Verilen problem: Aşağıdaki satırların tamamını, her satır için bir dize içeren bir JSON listesi olarak düzenle ve boş satırları atla. Görselleri yanıta dahil etme.

Sağlanan veriler:
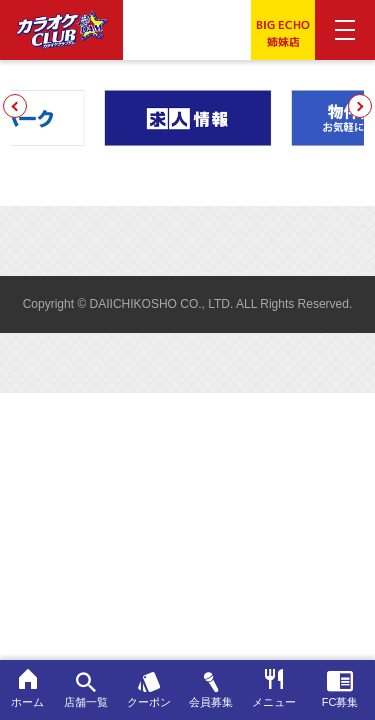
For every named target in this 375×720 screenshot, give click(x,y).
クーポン (149, 690)
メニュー (274, 688)
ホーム (27, 688)
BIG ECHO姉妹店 (283, 33)
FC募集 (340, 689)
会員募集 (211, 690)
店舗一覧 (86, 690)
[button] (15, 106)
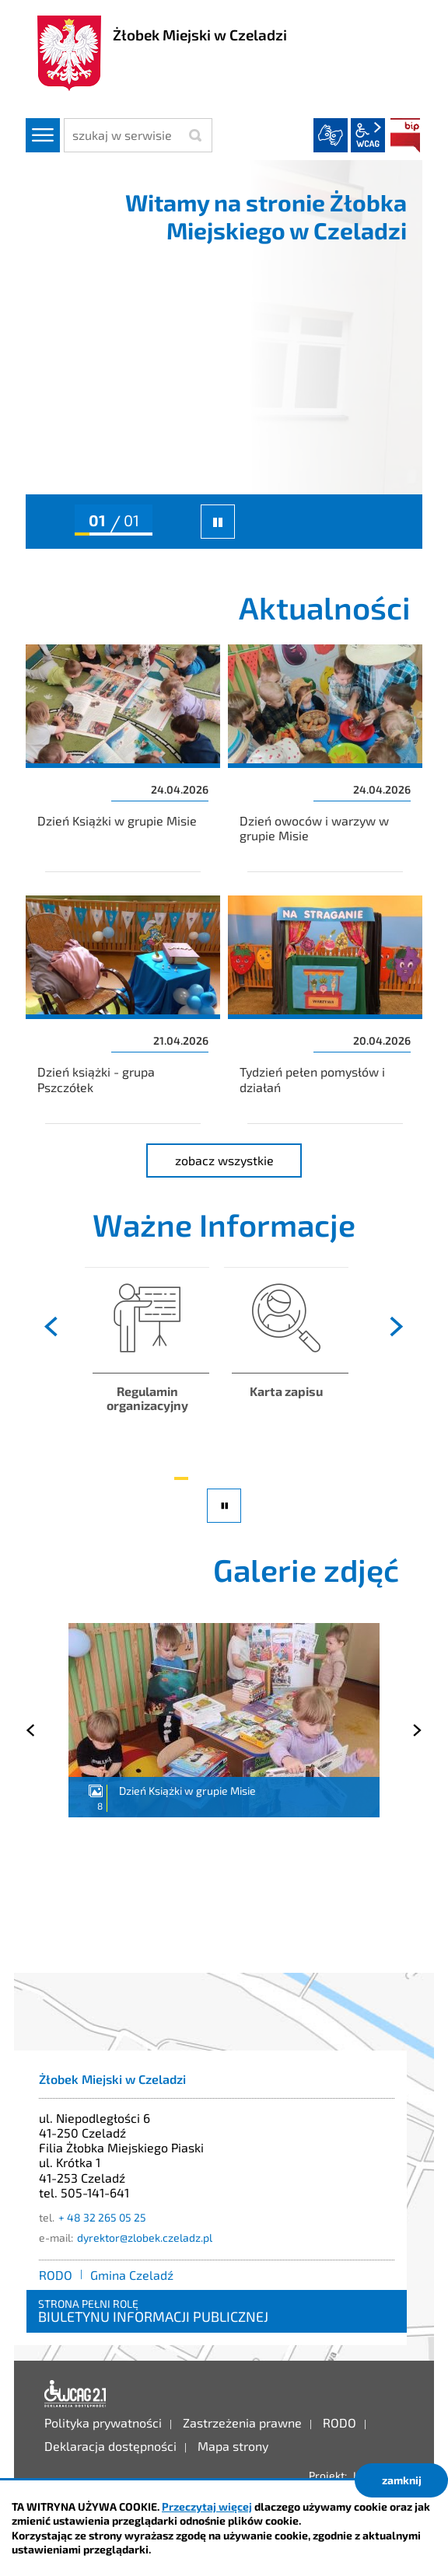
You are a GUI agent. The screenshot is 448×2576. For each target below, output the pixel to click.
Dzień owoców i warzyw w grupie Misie (325, 758)
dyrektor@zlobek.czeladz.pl (144, 2237)
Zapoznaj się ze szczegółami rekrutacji (286, 1364)
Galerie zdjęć (306, 1569)
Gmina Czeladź (131, 2274)
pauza (226, 1522)
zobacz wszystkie (239, 1158)
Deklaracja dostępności (75, 2394)
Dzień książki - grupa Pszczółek (123, 1009)
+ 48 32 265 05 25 (102, 2217)
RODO (55, 2274)
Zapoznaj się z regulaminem (147, 1364)
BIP (405, 135)
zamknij (402, 2480)
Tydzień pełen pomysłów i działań (325, 1009)
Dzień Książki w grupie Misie (123, 758)
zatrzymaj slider (218, 521)
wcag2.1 (368, 135)
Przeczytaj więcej (207, 2506)
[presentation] (52, 1327)
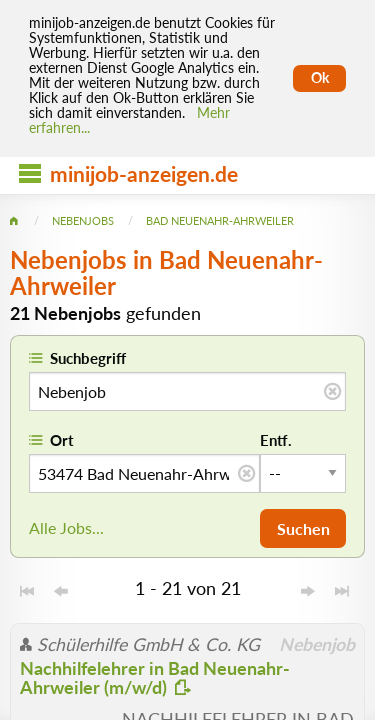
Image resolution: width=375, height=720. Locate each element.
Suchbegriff (88, 358)
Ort (62, 440)
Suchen (303, 528)
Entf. (276, 440)
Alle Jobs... (66, 527)
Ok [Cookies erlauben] (320, 78)
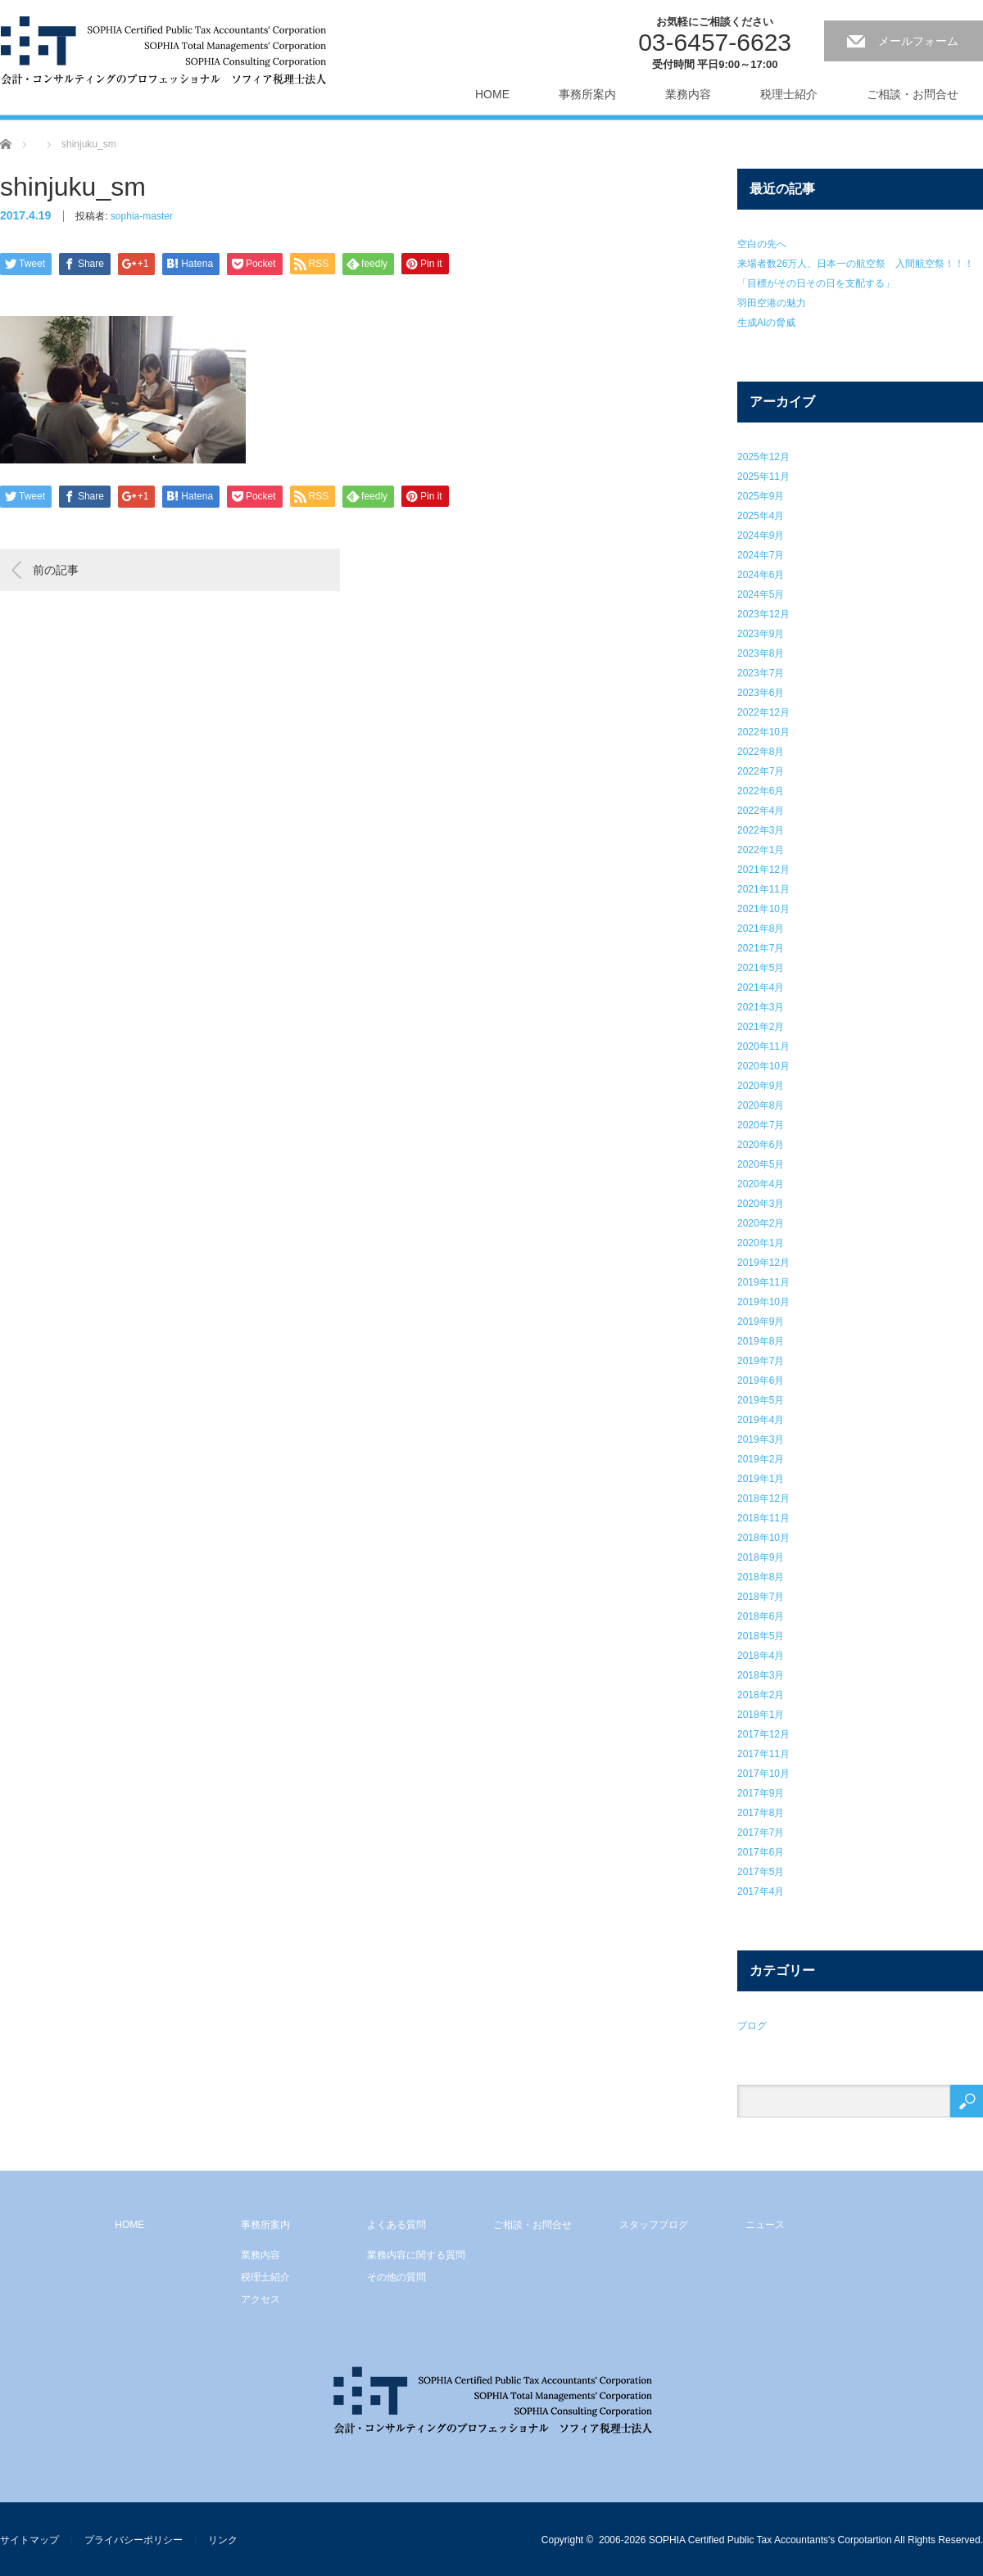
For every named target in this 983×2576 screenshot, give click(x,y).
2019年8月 (760, 1341)
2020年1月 (760, 1243)
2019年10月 (763, 1302)
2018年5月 (760, 1636)
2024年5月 (760, 594)
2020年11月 (763, 1046)
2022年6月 (760, 791)
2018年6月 (760, 1616)
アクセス (260, 2299)
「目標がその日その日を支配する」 (816, 283)
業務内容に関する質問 (416, 2255)
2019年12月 (763, 1262)
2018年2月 (760, 1695)
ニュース (765, 2225)
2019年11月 (763, 1282)
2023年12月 (763, 614)
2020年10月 (763, 1066)
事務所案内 (587, 94)
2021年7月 (760, 948)
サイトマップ (29, 2540)
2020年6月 (760, 1144)
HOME (492, 94)
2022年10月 (763, 732)
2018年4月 (760, 1655)
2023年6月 (760, 692)
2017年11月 (763, 1754)
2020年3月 (760, 1203)
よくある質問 (396, 2225)
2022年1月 (760, 850)
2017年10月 (763, 1773)
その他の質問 (396, 2277)
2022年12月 (763, 712)
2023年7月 (760, 673)
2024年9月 (760, 535)
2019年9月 (760, 1321)
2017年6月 (760, 1852)
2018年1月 (760, 1714)
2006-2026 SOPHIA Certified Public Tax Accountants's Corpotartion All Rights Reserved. (791, 2540)
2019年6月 (760, 1380)
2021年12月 (763, 869)
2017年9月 (760, 1793)
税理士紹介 (789, 94)
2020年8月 (760, 1105)
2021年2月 (760, 1027)
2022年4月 (760, 810)
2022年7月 (760, 771)
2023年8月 (760, 653)
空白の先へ (761, 244)
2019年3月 (760, 1439)
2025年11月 (763, 476)
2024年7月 (760, 555)
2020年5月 (760, 1164)
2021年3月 (760, 1007)
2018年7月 (760, 1596)
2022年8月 (760, 751)
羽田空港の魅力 (771, 303)
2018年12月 (763, 1498)
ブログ (752, 2025)
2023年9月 (760, 633)
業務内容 (688, 94)
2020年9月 (760, 1085)
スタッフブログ (653, 2225)
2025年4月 (760, 516)
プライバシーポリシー (133, 2540)
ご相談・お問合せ (912, 94)
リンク (223, 2540)
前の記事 (56, 569)
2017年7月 (760, 1832)
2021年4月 (760, 987)
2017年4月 (760, 1891)
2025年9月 (760, 496)
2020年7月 (760, 1125)
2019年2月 (760, 1459)
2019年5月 (760, 1400)
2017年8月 (760, 1813)
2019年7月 (760, 1361)
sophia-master (142, 216)
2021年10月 (763, 909)
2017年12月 (763, 1734)
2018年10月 (763, 1537)
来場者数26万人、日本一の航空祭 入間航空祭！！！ (855, 263)
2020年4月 (760, 1184)
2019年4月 (760, 1420)
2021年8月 (760, 928)
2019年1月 (760, 1479)
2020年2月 (760, 1223)
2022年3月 (760, 830)
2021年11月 (763, 889)
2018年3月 (760, 1675)
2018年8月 (760, 1577)
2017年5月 (760, 1872)
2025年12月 (763, 457)
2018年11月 (763, 1518)
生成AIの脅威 (766, 322)
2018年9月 (760, 1557)
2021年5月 (760, 968)
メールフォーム (918, 40)
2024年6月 (760, 575)
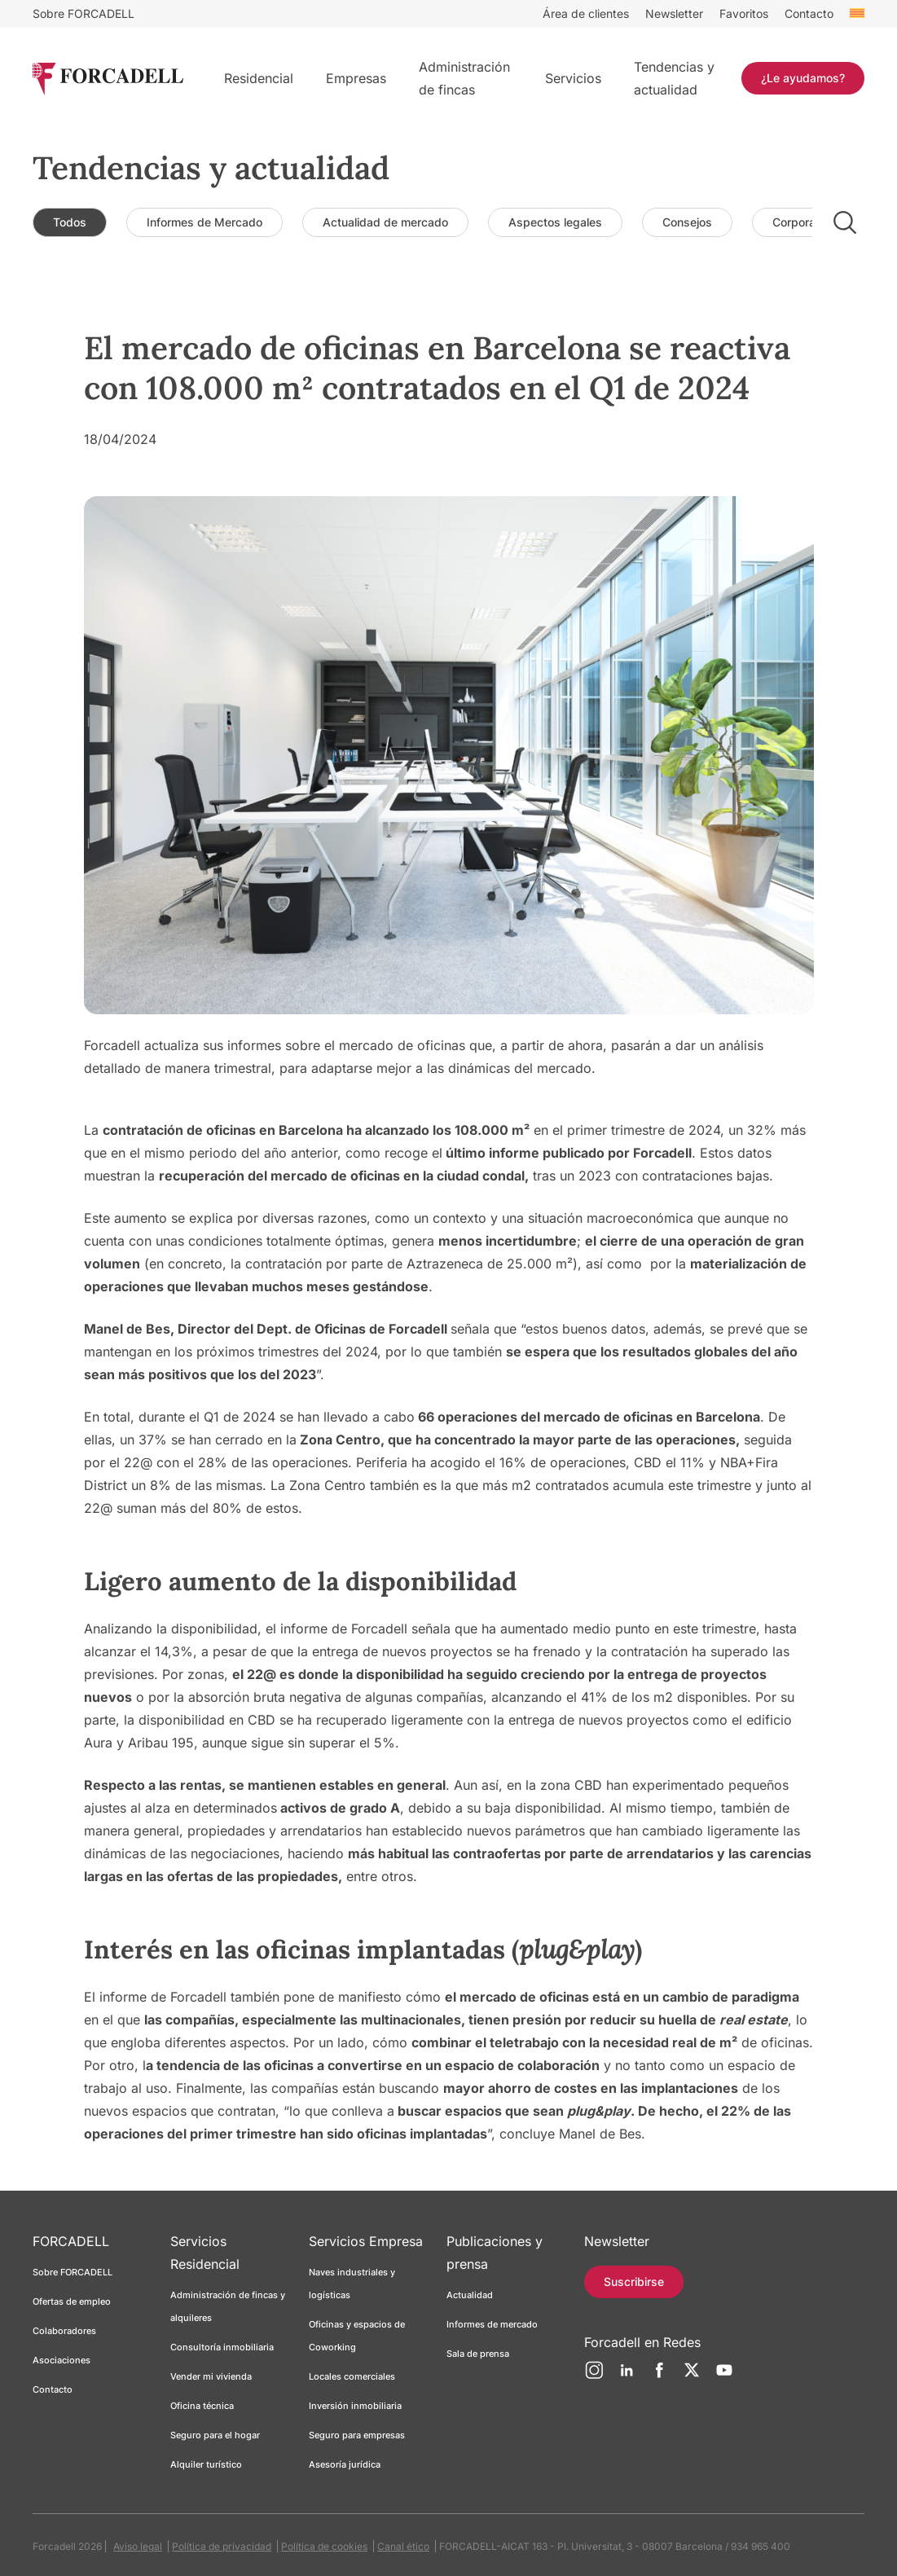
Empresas (356, 78)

Yazılı yanıt:
[
  "For every named target in this 375×720 screenshot, give click(x,y).",
  "クーポン (149, 690)",
  "メニュー (274, 688)",
  "ホーム (27, 688)",
  "BIG ECHO姉妹店 (283, 33)",
  "FC募集 (340, 689)",
  "会員募集 (211, 690)",
  "店舗一覧 (86, 690)",
  "[button] (15, 106)",
  "You are a GUI agent. The screenshot is 448×2576. For each target below, output the pixel to click.",
  "Dzień owoców i warzyw w grupie Misie (325, 758)",
  "dyrektor@zlobek.czeladz.pl (144, 2237)",
  "Zapoznaj się ze szczegółami rekrutacji (286, 1364)",
  "Galerie zdjęć (306, 1569)",
  "Gmina Czeladź (131, 2274)",
  "pauza (226, 1522)",
  "zobacz wszystkie (239, 1158)",
  "Deklaracja dostępności (75, 2394)",
  "Dzień książki - grupa Pszczółek (123, 1009)",
  "+ 48 32 265 05 25 (102, 2217)",
  "RODO (55, 2274)",
  "Zapoznaj się z regulaminem (147, 1364)",
  "BIP (405, 135)",
  "zamknij (402, 2480)",
  "Tydzień pełen pomysłów i działań (325, 1009)",
  "Dzień Książki w grupie Misie (123, 758)",
  "zatrzymaj slider (218, 521)",
  "wcag2.1 (368, 135)",
  "Przeczytaj więcej (207, 2506)",
  "[presentation] (52, 1327)",
  "Image resolution: width=375, height=720. Locate each element.",
  "Suchbegriff (88, 358)",
  "Ort (62, 440)",
  "Suchen (303, 528)",
  "Entf. (276, 440)",
  "Alle Jobs... (66, 527)",
  "Ok [Cookies erlauben] (320, 78)",
  "For every named target in this 983×2576 screenshot, give click(x,y).",
  "2019年8月 (760, 1341)",
  "2020年1月 (760, 1243)",
  "2019年10月 (763, 1302)",
  "2018年5月 (760, 1636)",
  "2024年5月 (760, 594)",
  "2020年11月 (763, 1046)",
  "2022年6月 (760, 791)",
  "2018年6月 (760, 1616)",
  "アクセス (260, 2299)",
  "「目標がその日その日を支配する」 (816, 283)",
  "業務内容に関する質問 (416, 2255)",
  "2019年12月 (763, 1262)",
  "2018年2月 (760, 1695)",
  "ニュース (765, 2225)",
  "2019年11月 (763, 1282)",
  "2023年12月 (763, 614)",
  "2020年10月 (763, 1066)",
  "事務所案内 (587, 94)",
  "2021年7月 (760, 948)",
  "サイトマップ (29, 2540)",
  "2020年6月 (760, 1144)",
  "HOME (492, 94)",
  "2022年10月 (763, 732)",
  "2018年4月 (760, 1655)",
  "2023年6月 (760, 692)",
  "2017年11月 (763, 1754)",
  "2020年3月 (760, 1203)",
  "よくある質問 (396, 2225)",
  "2022年1月 (760, 850)",
  "2017年10月 (763, 1773)",
  "その他の質問 (396, 2277)",
  "2022年12月 (763, 712)",
  "2023年7月 (760, 673)",
  "2024年9月 (760, 535)",
  "2019年9月 (760, 1321)",
  "2017年6月 (760, 1852)",
  "2018年1月 (760, 1714)",
  "2006-2026 SOPHIA Certified Public Tax Accountants's Corpotartion All Rights Reserved. (791, 2540)",
  "2019年6月 (760, 1380)",
  "2021年12月 (763, 869)",
  "2017年9月 (760, 1793)",
  "税理士紹介 (789, 94)",
  "2020年8月 (760, 1105)",
  "2021年2月 (760, 1027)",
  "2022年4月 (760, 810)",
  "2022年7月 (760, 771)",
  "2023年8月 (760, 653)",
  "空白の先へ (761, 244)",
  "2019年3月 (760, 1439)",
  "2025年11月 (763, 476)",
  "2024年7月 (760, 555)",
  "2020年5月 (760, 1164)",
  "2021年3月 (760, 1007)",
  "2018年7月 (760, 1596)",
  "2022年8月 (760, 751)",
  "羽田空港の魅力 (771, 303)",
  "2018年12月 (763, 1498)",
  "ブログ (752, 2025)",
  "2023年9月 (760, 633)",
  "業務内容 (688, 94)",
  "2020年9月 (760, 1085)",
  "スタッフブログ (653, 2225)",
  "2025年4月 (760, 516)",
  "プライバシーポリシー (133, 2540)",
  "ご相談・お問合せ (912, 94)",
  "リンク (223, 2540)",
  "前の記事 (56, 569)",
  "2017年7月 (760, 1832)",
  "2021年4月 (760, 987)",
  "2017年4月 (760, 1891)",
  "2025年9月 (760, 496)",
  "2020年7月 (760, 1125)",
  "2019年2月 (760, 1459)",
  "2019年5月 (760, 1400)",
  "2017年8月 (760, 1813)",
  "2019年7月 (760, 1361)",
  "sophia-master (142, 216)",
  "2021年10月 (763, 909)",
  "2017年12月 (763, 1734)",
  "2018年10月 (763, 1537)",
  "来場者数26万人、日本一の航空祭 入間航空祭！！！ (855, 263)",
  "2020年4月 (760, 1184)",
  "2019年4月 (760, 1420)",
  "2021年8月 (760, 928)",
  "2019年1月 (760, 1479)",
  "2020年2月 (760, 1223)",
  "2022年3月 (760, 830)",
  "2021年11月 (763, 889)",
  "2018年3月 (760, 1675)",
  "2018年8月 (760, 1577)",
  "2017年5月 (760, 1872)",
  "2025年12月 (763, 457)",
  "2018年11月 (763, 1518)",
  "生成AIの脅威 (766, 322)",
  "2018年9月 (760, 1557)",
  "2021年5月 (760, 968)",
  "メールフォーム (918, 40)",
  "2024年6月 (760, 575)",
  "Empresas (356, 78)"
]